Commentators have similarly noted that the o1 models offer significantly better performance on some tasks. However, most offer some caveats. These models are notably slow and expensive compared to other flagship genAI models from OpenAI and its competitors. And their performance doesn’t exceed other models in all tasks (in fact, in some areas, like creative writing, o1 performs notably worse).
It still remains to be seen how impactful new “reasoning models” will be in improving analytical quality and reducing hallucinations when used to support legal research and analysis. In my own limited experience, I have found that o1-preview tends to do a better job in issue spotting than any other model I’ve used, and it seems to hallucinate a bit less (inaccuracy is still a big issue though!). Legal technology vendors also seem bullish, as Thompson Reuters and Harvey have both reported that they are incorporating the o1 models into their legal AI products.
Speaking of Harvey….
Harvey.AI is a generative AI tool built to serve law firms and other legal organizations. It is a significant player in the legal AI space, having just raised a $100 million series C at a 1.5 billion dollar valuation, and boasting several Big Law firms as clients.

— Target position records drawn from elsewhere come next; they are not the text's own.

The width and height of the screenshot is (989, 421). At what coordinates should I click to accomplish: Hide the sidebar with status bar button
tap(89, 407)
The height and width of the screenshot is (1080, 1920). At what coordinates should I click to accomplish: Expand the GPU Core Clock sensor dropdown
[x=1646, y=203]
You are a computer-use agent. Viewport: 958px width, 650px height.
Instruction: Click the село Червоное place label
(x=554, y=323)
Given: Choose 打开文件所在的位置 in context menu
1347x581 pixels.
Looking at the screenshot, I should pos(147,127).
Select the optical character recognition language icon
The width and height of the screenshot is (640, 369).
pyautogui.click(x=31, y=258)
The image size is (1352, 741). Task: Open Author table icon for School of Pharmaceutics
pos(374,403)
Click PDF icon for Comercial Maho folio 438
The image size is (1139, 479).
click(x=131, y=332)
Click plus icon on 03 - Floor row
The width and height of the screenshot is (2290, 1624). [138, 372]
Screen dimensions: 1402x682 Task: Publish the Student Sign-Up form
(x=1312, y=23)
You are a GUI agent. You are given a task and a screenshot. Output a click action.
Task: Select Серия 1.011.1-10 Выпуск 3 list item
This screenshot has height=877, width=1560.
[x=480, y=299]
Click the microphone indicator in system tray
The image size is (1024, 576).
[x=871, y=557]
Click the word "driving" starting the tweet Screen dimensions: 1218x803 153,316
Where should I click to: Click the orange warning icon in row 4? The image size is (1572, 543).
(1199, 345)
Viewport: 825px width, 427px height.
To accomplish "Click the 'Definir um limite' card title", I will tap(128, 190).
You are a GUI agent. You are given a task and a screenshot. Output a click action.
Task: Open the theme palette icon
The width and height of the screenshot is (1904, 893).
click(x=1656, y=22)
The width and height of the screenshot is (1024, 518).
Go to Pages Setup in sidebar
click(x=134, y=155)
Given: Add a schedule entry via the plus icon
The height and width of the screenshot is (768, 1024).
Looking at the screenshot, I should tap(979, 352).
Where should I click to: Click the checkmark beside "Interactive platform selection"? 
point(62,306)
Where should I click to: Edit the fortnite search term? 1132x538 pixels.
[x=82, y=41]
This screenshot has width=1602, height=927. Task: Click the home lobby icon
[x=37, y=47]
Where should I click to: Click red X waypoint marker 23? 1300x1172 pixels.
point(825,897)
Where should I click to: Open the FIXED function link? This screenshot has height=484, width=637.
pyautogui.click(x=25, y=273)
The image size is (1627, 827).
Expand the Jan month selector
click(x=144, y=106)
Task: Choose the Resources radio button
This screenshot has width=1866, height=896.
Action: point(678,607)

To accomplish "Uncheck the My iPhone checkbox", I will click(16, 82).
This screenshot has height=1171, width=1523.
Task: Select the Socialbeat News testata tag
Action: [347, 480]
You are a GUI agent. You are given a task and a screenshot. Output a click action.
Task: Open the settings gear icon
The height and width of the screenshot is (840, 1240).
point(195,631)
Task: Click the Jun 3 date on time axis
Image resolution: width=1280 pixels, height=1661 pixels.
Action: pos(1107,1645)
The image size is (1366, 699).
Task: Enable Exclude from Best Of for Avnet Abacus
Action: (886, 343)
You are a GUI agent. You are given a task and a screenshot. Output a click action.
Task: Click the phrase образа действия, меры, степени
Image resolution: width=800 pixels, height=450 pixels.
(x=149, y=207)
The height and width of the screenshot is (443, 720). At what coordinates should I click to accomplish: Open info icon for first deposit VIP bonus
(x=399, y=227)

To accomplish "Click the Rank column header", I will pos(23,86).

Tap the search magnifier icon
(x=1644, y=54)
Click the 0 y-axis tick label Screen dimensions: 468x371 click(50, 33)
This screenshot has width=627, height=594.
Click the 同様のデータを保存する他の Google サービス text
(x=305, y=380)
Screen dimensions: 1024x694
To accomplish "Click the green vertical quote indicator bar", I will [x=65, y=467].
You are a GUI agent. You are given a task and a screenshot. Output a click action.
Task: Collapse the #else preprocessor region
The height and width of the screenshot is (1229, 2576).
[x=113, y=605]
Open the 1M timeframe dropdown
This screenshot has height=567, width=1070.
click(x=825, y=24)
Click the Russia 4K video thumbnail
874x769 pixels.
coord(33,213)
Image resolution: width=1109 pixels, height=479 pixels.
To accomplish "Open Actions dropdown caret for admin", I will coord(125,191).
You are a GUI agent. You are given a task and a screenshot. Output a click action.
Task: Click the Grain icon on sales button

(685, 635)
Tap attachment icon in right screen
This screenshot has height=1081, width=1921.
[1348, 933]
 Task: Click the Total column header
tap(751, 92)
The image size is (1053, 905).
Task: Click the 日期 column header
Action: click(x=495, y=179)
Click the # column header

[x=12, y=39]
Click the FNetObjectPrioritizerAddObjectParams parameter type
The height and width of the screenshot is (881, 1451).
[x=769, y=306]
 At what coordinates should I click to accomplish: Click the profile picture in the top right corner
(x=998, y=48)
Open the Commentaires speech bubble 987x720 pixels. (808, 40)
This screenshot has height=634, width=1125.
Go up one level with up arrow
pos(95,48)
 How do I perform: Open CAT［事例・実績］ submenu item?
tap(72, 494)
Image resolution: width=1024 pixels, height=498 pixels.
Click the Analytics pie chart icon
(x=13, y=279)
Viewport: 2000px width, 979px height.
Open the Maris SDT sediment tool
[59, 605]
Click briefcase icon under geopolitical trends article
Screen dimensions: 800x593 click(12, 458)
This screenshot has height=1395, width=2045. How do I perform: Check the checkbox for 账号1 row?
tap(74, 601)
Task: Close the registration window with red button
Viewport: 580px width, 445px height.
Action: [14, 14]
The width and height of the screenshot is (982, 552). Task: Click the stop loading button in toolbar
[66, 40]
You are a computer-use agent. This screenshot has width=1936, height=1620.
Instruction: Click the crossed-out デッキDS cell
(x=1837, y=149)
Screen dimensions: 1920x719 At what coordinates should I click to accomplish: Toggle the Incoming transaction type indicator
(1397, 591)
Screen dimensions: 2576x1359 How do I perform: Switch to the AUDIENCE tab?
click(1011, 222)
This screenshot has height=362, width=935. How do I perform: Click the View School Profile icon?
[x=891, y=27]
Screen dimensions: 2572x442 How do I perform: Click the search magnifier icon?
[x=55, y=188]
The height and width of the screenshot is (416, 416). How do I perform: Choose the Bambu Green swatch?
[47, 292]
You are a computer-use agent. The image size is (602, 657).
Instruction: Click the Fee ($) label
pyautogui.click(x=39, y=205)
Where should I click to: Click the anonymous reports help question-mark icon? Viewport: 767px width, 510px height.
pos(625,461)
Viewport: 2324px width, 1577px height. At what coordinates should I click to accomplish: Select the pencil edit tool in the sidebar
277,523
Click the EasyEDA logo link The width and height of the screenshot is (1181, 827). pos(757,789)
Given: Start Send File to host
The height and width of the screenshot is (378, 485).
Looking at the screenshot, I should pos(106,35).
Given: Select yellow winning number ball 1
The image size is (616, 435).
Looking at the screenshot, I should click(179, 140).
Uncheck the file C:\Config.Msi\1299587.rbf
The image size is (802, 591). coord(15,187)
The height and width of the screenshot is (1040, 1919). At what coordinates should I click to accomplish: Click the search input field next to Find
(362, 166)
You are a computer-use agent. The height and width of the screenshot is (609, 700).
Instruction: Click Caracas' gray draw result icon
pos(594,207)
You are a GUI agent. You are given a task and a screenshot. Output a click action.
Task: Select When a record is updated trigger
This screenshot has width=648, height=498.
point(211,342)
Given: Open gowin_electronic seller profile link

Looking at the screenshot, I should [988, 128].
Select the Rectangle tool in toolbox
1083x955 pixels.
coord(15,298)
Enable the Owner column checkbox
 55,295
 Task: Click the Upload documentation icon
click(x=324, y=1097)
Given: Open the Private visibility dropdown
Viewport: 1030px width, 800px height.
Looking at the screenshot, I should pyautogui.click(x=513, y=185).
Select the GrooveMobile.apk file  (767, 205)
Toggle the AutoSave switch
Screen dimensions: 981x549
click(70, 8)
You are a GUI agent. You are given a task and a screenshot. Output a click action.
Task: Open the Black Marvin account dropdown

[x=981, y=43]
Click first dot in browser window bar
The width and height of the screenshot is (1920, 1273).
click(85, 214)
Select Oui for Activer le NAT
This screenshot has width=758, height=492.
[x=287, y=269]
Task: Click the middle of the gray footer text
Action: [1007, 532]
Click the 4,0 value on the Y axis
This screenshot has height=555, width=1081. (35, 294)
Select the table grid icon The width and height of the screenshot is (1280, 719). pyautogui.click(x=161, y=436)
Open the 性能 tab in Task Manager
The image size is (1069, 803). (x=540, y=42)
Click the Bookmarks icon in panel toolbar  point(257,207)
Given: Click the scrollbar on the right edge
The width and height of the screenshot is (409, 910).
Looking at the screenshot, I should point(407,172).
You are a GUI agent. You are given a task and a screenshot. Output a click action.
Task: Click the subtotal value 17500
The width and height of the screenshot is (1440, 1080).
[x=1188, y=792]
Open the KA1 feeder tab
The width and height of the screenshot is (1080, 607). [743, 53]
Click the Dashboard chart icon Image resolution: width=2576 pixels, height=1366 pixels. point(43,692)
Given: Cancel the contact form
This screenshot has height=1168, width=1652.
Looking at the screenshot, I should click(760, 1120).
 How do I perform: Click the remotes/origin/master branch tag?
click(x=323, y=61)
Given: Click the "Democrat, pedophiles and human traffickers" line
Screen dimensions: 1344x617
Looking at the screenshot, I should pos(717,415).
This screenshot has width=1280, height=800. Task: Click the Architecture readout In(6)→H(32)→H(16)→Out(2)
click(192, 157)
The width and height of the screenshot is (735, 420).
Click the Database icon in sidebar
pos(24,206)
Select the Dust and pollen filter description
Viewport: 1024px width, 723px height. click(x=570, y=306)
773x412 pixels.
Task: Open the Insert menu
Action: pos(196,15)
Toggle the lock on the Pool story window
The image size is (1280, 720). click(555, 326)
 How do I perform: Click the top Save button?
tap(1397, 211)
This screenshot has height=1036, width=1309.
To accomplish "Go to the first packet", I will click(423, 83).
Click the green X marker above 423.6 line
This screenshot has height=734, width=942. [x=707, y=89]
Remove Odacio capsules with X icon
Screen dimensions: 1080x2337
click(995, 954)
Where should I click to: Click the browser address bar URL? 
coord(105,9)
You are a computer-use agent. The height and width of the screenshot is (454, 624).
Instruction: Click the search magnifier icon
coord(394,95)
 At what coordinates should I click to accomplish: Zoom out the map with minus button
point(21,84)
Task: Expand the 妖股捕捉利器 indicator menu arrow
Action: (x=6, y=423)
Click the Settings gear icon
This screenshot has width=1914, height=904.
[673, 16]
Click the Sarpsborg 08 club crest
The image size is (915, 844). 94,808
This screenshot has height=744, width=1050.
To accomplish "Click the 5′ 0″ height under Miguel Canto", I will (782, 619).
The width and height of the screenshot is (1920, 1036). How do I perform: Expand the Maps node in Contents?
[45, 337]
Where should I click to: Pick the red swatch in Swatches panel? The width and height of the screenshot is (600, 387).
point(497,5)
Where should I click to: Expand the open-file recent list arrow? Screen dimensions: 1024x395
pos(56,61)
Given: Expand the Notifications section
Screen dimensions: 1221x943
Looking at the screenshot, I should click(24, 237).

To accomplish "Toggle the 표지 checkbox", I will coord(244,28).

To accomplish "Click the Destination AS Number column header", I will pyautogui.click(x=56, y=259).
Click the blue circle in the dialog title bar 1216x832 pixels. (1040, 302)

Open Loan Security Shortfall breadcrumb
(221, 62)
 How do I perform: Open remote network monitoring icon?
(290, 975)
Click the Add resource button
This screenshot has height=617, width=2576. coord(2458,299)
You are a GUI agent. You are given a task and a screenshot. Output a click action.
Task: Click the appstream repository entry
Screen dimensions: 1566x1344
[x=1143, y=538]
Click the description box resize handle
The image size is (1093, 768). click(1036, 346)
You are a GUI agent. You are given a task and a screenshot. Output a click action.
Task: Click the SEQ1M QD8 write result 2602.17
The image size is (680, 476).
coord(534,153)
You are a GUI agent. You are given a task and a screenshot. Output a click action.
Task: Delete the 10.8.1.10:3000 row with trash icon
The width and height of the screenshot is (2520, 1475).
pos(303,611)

The software is built on OpenAI's GPT models, fine-tuned with legal data, and then further fine-tuned with its individual clients’ internal data. Initially, Harvey had a reputation for being a bit secretive, not revealing as much about it’s product as competitors like Westlaw, Lexis, and a whole raft of legal GenAI startups. Recently, however, it has been making more data available.
I found a recent post especially interesting. Harvey summarized its clients’ top use cases in a short post discussing both litigation and transactional practices. It included a couple interesting infographs highlighting the variation of uses across different practices groups. here is the litigation graphic, for example:
source: Harvey.ai
Harvey also recently debuted its system for evaluating the performance of genAI models on legal tasks, BigLaw Bench. Surprise, surprise, Harvey comes out on top! I of course take any vendor’s comparative assessment with a big ‘ol grain of salt. But I’m so starved for analysis of genAI performance in supporting lawyers that I’m still intrigued. And it has made certain underlying information about its datasets and analysis public, which is encouraging. I also like the mix of tasks that BigLaw Bench chose to analyze:
Transactional Tasks | Litigation Tasks |
---|---|
Corporate Strategy & Advising | Analysis of Litigation Filings |
Drafting | Case Management |
Legal Research | Drafting |
Due Diligence | Case Law Research |
Risk Assessment & Compliance | Transcript Analysis |
Negotiation Strategy | Document Review & Analysis |
Deal Management | Regulatory & Advising |
Transaction Structuring | Trial Preparations & Oral Argument |
I haven’t demoed Harvey yet. If I’m being honest, partly this is due to its mixed reputation in the legal community, but also because I am pretty turned off by their sales outreach strategy (uniquely entitled & aggressive, in my humble opinion). However, as the company raises more money, obtains additional notable clients, and releases more information about its offerings, I am feeling the pull to check it out. When I do, I’ll be sure to let y’all know my opinions!
All right y’all, that’s a wrap—See you next month!